A further challenge for plants is that some floral traits that are attractive to pollinators can also be of interest to herbivores , and in some cases, flowering plants may have the dual problem of attracting pollinators while deterring the same species in larval stages . Finally, many flower traits are subject to extensive pleiotropies; for example, pigments that contribute to flower coloration are also used in other parts of the plant where they can have multiple important functions [22, 23]. Flowers thus exist in exceedingly complex fitness landscapes, in which a large number of traits might all affect individual success, as well as the dynamics of speciation and plant-pollinator coevolution [24, 25]. In this sense a genomic approach to understanding floral evolution has tremendous potential to move from the traditional question 'is this gene important?' (which carries the risk of generating a self-fulfilling prophecy) to a data-driven approach asking which genes and in which combinations are important and in what ways [26, 27].
Paramount among these later approaches are genome-wide association studies (GWASs) and genomic selection (GS), which work to find correlations between genetic markers (such as single nucleotide polymorphisms (SNPs) and randomly amplified polymorphic (RAD) sequences) in linkage disequilibrium with phenotypic traits, and these approaches are being applied in both plant and animal breeding (for example, in maize [28, 29], oil seed rape  and cows ). A GWAS compared 107 distinct phenotypes of Arabidopsis thaliana, revealing alleles of major effect for follow-up research . Although A. thaliana is primarily self pollinating, comparisons between self- and insect-pollinated plants using these techniques, particularly when closely related, may reveal the genomic architecture important to plant-animal interactions. Several approaches in use for assessing genomic variability do not require de novo genome assembly; for example, sequenced restriction-site-associated DNA (sRAD) uses next-generation sequencing (NGS) approaches to find markers (frequently SNPs) for genotyping [33, 34] or RNA-seq (alternatively called whole-transcriptome shotgun sequencing) to assess transcription profiles  across tissues or life stages. These approaches, whether applied to expressed gene regions or whole genomes, can accurately quantify genomic variation and help us to understand how much variation is available for selection to act on. The results may also have implications for conservation genetics, such as the question of which population is more variable and thus contributes most to the preservation of diversity.
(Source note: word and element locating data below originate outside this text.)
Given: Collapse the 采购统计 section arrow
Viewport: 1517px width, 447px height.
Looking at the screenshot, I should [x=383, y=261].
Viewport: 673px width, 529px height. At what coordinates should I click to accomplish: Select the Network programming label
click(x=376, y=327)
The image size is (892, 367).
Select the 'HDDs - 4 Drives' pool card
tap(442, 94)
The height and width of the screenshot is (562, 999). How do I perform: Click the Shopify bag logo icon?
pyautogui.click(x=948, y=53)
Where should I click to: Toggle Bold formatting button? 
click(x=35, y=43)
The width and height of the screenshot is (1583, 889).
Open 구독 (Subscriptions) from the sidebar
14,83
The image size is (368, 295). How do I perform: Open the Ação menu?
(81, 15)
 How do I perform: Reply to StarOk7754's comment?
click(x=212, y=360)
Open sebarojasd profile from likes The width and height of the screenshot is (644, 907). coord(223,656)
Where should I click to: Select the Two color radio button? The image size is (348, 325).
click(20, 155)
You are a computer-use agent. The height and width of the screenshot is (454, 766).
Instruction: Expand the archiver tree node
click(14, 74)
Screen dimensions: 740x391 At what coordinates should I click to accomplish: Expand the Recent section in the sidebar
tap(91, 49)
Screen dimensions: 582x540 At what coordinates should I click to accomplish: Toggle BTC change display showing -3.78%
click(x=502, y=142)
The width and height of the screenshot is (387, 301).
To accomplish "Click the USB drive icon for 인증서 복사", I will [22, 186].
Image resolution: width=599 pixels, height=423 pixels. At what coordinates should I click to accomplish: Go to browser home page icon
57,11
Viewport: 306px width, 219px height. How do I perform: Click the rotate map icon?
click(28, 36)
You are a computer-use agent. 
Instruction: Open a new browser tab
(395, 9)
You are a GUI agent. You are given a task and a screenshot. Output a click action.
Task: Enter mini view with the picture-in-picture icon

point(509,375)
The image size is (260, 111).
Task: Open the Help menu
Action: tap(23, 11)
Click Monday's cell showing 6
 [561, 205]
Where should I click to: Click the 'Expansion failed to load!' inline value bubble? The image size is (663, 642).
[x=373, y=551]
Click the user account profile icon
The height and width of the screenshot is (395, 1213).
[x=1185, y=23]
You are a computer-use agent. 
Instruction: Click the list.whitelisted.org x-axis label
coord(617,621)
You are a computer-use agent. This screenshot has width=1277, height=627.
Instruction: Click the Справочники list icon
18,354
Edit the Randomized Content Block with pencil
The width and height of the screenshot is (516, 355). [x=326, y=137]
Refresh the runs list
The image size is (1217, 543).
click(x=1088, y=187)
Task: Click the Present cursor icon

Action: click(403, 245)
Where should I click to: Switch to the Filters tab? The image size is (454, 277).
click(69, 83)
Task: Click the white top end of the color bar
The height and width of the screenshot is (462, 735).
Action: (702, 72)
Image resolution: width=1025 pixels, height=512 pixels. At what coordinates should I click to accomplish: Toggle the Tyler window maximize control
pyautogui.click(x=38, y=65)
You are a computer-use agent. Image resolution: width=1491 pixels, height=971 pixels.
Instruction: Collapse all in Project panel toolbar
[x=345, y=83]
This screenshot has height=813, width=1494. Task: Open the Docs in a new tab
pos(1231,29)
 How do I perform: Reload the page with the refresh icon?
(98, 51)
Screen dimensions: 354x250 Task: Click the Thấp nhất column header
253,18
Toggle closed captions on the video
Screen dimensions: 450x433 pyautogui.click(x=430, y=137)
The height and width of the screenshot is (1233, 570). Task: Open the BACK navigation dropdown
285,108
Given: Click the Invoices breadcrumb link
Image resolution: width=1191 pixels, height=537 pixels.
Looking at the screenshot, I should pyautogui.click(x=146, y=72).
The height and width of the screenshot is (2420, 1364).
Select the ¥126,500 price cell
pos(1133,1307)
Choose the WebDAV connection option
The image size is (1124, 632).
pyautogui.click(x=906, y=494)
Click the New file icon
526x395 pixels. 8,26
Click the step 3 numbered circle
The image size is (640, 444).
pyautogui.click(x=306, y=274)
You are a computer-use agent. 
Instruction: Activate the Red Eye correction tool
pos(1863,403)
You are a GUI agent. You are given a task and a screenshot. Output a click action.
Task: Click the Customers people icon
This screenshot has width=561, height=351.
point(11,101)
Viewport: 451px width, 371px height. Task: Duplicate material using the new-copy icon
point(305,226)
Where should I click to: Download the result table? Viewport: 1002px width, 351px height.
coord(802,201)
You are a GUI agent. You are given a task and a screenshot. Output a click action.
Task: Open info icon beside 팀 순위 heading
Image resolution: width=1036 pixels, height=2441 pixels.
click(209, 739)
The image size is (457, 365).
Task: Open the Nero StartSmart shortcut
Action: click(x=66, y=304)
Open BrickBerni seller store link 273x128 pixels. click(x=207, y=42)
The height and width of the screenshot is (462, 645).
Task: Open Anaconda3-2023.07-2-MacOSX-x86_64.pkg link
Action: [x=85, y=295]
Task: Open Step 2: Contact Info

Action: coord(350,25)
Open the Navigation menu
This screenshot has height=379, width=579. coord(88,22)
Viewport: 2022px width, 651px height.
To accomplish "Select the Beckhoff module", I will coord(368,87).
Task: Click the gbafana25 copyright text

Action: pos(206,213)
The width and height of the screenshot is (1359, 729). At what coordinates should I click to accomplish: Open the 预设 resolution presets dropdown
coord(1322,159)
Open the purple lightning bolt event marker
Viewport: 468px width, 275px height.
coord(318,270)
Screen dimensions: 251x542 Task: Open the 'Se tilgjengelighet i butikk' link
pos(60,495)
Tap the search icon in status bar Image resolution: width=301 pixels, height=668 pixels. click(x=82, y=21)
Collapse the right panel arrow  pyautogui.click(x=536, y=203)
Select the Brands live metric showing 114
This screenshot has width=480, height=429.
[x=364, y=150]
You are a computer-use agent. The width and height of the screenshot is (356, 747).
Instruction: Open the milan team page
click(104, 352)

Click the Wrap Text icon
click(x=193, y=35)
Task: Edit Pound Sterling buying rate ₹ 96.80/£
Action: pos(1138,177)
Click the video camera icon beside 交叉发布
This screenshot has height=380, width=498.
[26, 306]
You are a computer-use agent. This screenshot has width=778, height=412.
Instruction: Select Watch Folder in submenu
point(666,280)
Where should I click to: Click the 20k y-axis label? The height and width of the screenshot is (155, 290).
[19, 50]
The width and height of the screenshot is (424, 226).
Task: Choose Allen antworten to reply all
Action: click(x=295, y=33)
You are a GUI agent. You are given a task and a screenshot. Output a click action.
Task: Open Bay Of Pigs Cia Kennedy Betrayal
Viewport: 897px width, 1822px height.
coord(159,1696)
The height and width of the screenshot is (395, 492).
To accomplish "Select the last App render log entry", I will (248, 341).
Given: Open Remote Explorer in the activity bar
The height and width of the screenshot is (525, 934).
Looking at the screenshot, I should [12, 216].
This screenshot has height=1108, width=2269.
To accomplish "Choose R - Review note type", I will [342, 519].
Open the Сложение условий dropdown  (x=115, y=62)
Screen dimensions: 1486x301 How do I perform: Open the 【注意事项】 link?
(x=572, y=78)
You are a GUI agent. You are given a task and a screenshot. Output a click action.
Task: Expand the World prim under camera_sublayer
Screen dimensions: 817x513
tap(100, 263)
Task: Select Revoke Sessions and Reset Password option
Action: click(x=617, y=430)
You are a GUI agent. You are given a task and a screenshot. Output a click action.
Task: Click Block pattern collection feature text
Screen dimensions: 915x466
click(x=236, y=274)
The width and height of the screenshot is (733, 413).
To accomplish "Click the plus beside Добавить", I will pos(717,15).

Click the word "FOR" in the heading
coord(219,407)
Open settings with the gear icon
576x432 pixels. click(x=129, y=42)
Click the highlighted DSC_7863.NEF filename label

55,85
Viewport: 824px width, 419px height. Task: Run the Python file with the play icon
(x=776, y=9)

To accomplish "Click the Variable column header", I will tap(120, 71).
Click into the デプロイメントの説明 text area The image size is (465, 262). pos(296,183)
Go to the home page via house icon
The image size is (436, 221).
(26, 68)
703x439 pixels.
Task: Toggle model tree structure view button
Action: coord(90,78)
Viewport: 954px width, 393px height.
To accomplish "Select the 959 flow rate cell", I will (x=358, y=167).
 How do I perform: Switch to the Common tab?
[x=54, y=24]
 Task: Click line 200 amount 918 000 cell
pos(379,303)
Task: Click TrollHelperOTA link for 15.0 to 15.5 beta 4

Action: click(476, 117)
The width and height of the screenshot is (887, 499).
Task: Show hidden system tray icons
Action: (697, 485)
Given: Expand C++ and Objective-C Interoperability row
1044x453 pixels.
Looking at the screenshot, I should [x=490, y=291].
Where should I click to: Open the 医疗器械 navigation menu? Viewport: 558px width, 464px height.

We are still at the early stages of studying the interactions between plants and their pollinators using genomics-based approaches. In plant biology, most resources were initially devoted to sequencing genomes of autogamous (self-fertilizing) model species (the first being A. thaliana, with a small genome size ) or commercially important crop plants, some of which are not insect-pollinated [36, 37]. Similarly, resources used to study insects were initially focused on species with pathogenic impacts on humans or crops, or those serving as model species. For the most part, species interactions between plants and animals have remained the domain of traditional genetics and quantitative trait mapping in combination with experiments in animal behavior. However, the genomes of several animal-pollinated plants, including some that have been models in evolutionary ecology, are now available or in progress, such as the bee-pollinated tomato Solanum sp. [38, 39], the morning glory Ipomoea sp. , Petunia sp. , and Mimulus sp. . These genera contain species with highly diverse ecology, and are pollinated by birds, bees and moths , which should therefore enable comprehensive insights into the genetic architecture underpinning floral traits that address different types of pollinators.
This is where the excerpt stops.